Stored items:
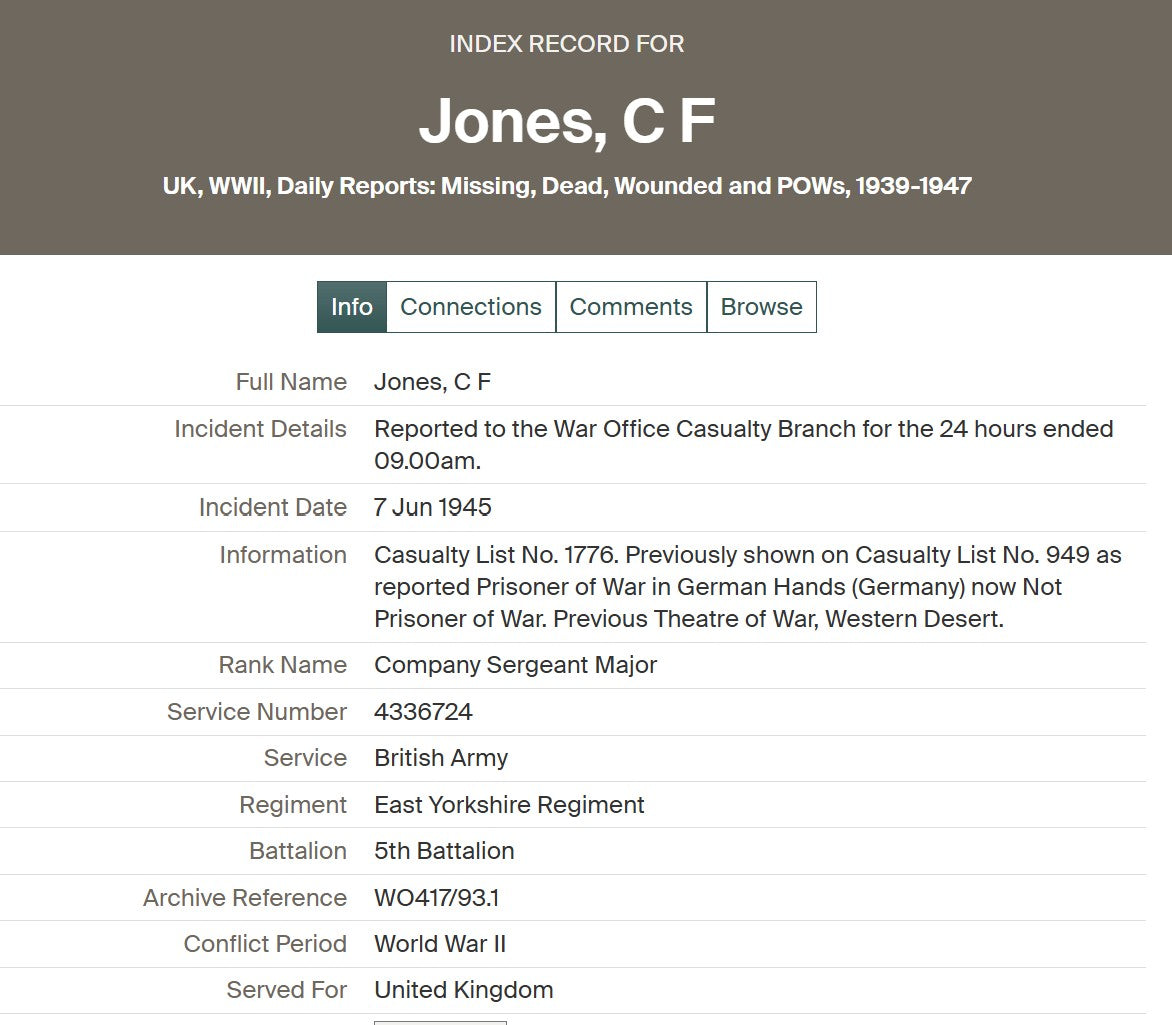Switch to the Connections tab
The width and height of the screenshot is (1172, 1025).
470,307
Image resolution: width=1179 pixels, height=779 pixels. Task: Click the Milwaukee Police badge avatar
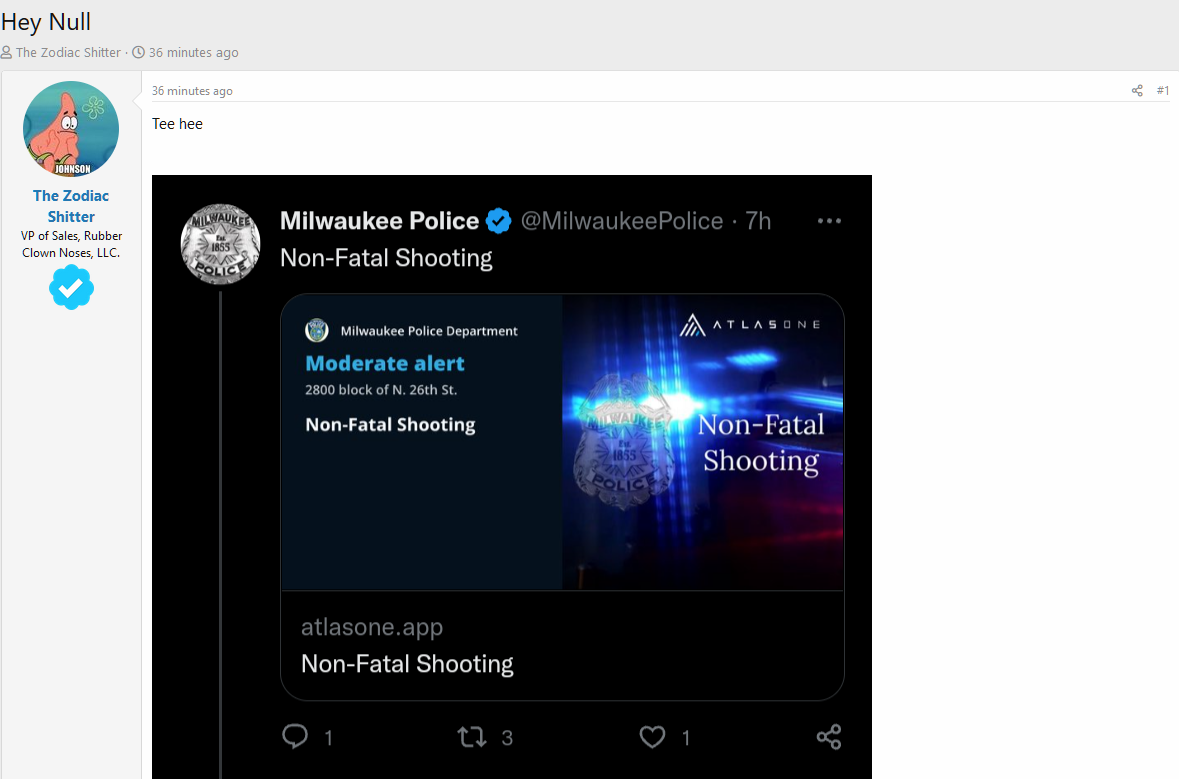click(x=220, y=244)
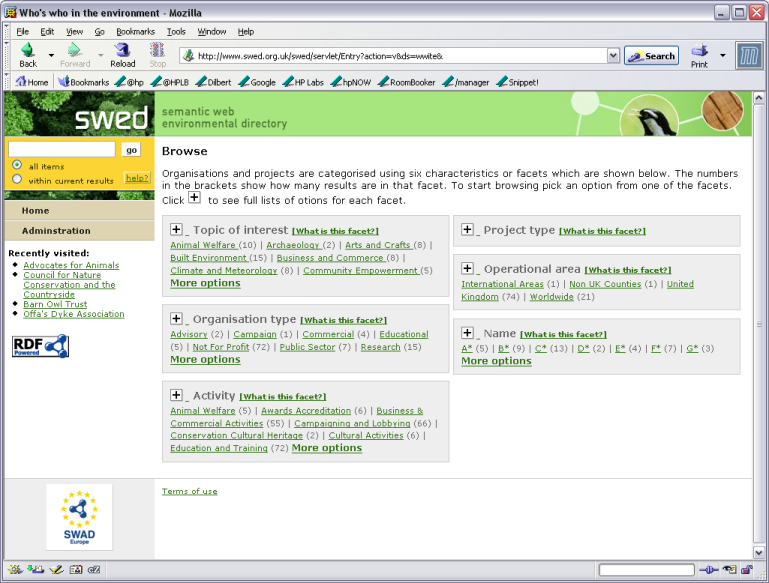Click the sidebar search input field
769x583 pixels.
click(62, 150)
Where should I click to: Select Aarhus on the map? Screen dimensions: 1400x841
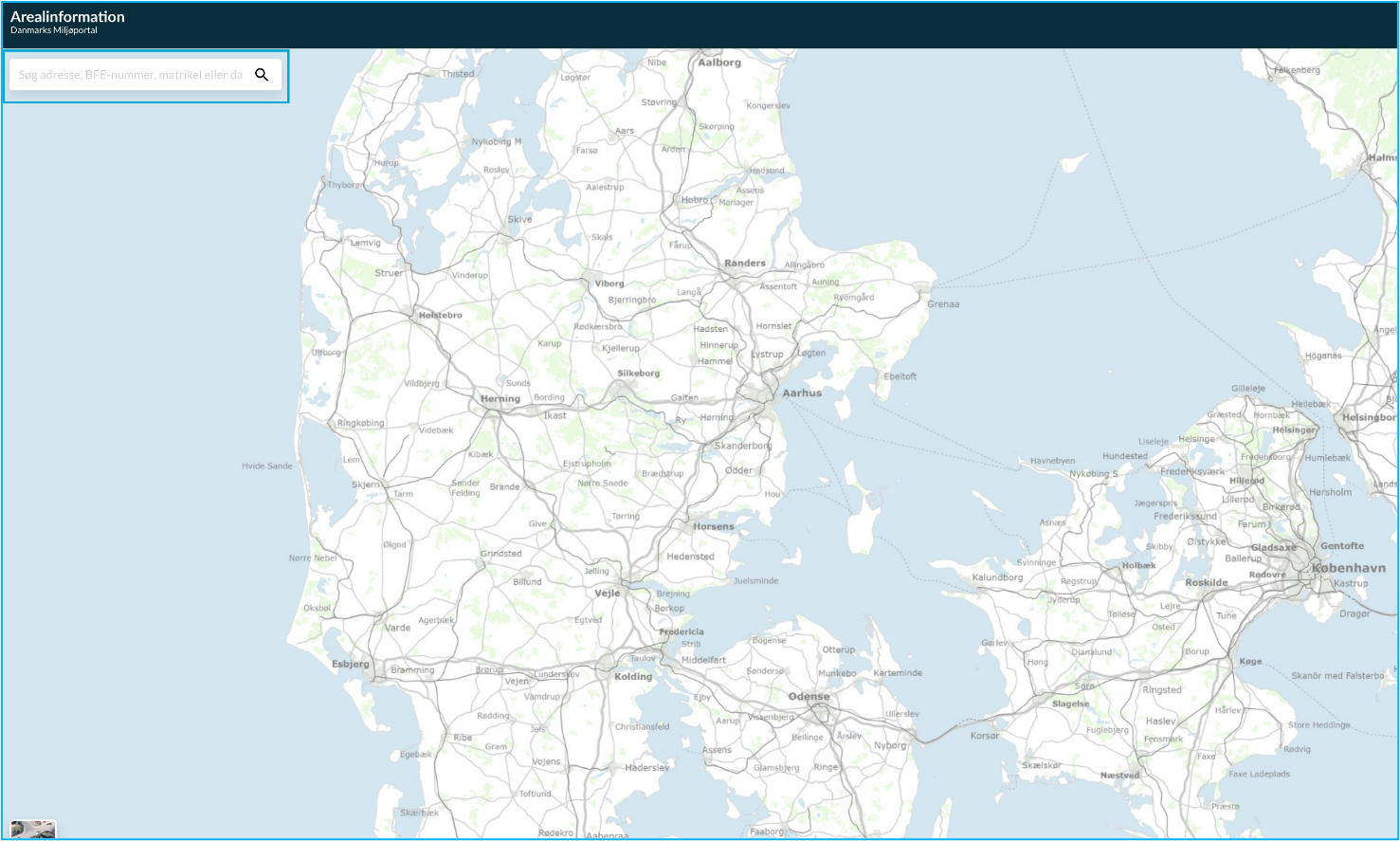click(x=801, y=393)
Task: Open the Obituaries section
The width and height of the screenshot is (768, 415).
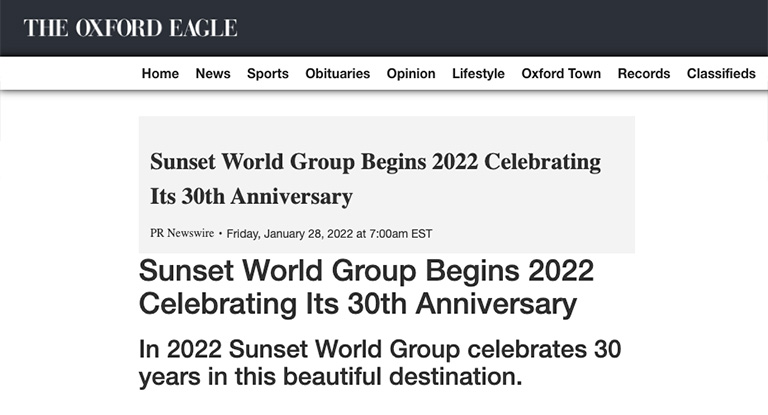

What needs to be done: Keep the pictures out of your answer, which should be the lines from the one with "Task: Open the Obituaries section" through the final line of the data, copied exactly.

Result for this task:
Task: Open the Obituaries section
The width and height of the screenshot is (768, 415).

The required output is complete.